[Stored data entries]
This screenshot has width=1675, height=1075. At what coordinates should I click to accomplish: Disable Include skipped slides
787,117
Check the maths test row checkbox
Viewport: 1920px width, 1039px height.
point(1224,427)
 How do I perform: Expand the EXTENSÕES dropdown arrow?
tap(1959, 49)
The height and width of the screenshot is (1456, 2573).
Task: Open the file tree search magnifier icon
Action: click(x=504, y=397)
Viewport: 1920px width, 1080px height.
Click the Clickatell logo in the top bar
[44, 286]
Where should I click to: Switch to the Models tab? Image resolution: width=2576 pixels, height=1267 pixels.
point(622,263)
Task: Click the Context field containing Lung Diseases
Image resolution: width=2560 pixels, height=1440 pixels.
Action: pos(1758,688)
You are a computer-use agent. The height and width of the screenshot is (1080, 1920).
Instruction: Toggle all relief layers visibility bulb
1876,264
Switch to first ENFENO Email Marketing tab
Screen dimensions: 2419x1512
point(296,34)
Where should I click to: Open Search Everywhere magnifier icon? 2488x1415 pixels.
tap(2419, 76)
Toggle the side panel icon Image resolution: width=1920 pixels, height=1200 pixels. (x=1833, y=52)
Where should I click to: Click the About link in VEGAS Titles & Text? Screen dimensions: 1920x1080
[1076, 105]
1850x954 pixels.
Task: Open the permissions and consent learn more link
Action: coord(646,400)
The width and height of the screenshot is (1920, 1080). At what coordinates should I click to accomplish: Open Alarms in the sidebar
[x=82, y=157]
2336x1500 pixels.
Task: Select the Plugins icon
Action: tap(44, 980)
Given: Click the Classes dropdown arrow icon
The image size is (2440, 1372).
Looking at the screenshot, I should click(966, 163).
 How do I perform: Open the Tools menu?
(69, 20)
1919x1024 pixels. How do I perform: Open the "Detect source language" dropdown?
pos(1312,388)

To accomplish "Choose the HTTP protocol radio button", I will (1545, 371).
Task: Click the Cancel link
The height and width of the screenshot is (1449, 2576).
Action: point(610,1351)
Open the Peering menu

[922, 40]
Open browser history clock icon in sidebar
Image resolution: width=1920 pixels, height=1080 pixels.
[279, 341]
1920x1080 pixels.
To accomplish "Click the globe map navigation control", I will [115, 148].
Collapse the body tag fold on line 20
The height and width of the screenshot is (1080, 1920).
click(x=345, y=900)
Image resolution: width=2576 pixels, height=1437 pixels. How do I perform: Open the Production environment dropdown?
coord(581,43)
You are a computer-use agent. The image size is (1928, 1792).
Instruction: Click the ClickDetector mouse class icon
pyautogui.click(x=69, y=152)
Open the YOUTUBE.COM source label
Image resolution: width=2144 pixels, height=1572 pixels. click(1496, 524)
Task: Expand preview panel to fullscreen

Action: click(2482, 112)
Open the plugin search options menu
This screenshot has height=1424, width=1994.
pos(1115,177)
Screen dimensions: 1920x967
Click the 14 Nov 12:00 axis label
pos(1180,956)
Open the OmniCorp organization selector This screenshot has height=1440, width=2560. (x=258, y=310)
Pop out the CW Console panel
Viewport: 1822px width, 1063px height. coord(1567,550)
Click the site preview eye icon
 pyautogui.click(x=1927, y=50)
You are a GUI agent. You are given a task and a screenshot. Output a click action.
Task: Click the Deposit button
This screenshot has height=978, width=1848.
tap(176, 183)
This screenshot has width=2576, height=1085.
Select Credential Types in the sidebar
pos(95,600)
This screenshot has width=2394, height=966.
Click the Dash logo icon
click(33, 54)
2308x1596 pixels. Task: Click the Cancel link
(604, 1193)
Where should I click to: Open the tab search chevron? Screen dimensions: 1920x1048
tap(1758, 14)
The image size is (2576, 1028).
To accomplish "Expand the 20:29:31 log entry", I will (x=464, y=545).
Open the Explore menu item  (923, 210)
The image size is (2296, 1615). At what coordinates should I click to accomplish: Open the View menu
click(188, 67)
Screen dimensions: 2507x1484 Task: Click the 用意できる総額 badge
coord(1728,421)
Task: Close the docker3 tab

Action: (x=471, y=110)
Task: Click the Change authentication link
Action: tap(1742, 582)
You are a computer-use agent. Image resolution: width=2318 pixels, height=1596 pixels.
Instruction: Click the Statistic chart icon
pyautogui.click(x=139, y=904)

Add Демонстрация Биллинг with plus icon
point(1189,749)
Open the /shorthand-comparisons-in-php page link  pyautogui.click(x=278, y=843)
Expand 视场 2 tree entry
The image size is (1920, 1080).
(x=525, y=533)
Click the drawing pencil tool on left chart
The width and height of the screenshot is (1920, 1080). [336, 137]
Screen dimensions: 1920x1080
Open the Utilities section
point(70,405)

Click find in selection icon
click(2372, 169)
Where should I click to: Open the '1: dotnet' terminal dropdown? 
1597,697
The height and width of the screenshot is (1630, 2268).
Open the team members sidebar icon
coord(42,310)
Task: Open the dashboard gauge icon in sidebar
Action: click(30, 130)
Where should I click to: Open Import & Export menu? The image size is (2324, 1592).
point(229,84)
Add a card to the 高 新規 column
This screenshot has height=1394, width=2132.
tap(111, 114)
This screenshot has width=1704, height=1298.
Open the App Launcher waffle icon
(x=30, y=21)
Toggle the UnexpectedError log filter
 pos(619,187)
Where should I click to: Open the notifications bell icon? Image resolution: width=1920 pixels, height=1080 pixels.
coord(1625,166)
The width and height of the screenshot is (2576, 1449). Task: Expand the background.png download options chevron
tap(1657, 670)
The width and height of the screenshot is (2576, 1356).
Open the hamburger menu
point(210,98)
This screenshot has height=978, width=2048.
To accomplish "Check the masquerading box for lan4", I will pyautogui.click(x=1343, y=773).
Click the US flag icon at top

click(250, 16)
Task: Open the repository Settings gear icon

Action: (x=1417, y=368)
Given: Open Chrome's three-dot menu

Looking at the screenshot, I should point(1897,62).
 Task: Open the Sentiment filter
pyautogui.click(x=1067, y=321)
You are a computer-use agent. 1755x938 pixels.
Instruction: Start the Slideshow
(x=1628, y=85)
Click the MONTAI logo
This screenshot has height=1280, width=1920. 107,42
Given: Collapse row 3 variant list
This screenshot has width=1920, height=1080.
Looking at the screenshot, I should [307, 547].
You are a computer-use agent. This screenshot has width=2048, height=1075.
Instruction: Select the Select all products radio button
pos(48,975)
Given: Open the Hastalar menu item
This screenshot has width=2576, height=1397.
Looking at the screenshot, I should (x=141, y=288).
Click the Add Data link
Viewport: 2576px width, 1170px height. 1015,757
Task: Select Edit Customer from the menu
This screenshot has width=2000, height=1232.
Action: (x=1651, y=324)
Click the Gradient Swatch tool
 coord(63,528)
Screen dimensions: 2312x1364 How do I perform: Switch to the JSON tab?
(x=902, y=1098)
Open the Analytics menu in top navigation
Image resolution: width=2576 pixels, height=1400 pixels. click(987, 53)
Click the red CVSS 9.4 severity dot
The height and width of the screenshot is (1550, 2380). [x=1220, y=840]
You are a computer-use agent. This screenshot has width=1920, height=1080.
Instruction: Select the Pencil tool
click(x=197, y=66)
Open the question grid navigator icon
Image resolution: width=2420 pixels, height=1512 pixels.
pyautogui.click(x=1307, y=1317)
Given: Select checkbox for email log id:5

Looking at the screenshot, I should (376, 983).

WHAT NEEDS TO BE DONE:
Scan the data above and copy each line containing the word "item".

SOLUTION TO THIS TASK:
Open the Explore menu item  (923, 210)
Given: Open the Hastalar menu item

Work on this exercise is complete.